The rate of change for IoT devices is just incredible. This little device — the N5 from Neutis — is a quad-core “system on module” that would have occupied a large space under a desk ten years ago and cost thousands of dollars. Now it costs $49 and is about 41.0 x 29.5 x 4.3 mm in size. But that’s not even the most interesting thing. What’s cool about this device is the software platform that goes along with it. Because it’s designed to power all manner of IoT applications, there’s an over-the-air (OTA) software update process that comes with it, which is essential when you have (potentially) tens of thousands of these things in the field, and you need to update them for a security patch.
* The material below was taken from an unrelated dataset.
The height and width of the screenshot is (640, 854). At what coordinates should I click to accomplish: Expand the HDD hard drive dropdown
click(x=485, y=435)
I’m a huge fan of mind maps and make them for just about everything I need to think about or reflect upon with any depth. I find that mind maps are particularly good for structuring uncertainty when you’re starting out with a problem. And I also use them whenever I want to capture everything I need to know about a single topic in one page. However, mind maps are just one way to structure complex thought. Here are five models for making sense of complex systems.
This tweetstorm asks “What questions should we ask of new technology?” The idea of “platform incidence” (cf “tax incidence” in economics) is an interesting one. When we build new tech platforms we really should ask ourselves who ends up “paying” for the services provided, and in what form?
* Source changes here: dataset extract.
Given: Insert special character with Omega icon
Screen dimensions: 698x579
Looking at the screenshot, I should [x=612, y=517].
It’s always instructive to go back to the source material. Nick Szabo is one of the original writers on smart contracts (and argued by some to be at least part of, if not the sole progenitor of Bitcoin). Here’s his thoughts on collectibles and the origins of money.
The bit I find most interesting about this whole blockchain topic is decentralization. I still don’t have it clear in my head if its a pipe dream fantasy land, or if some of the promise here really can be delivered, but it is super interesting to contemplate. Some people with a really good track record of predicting the future agree: Why Decentralization Matters.
If you need a refresher on Ethereum tokens, here’s a quick, beginners’ guide refresher. Well worth a read.
Austin wants to use blockchain technology to help the homeless.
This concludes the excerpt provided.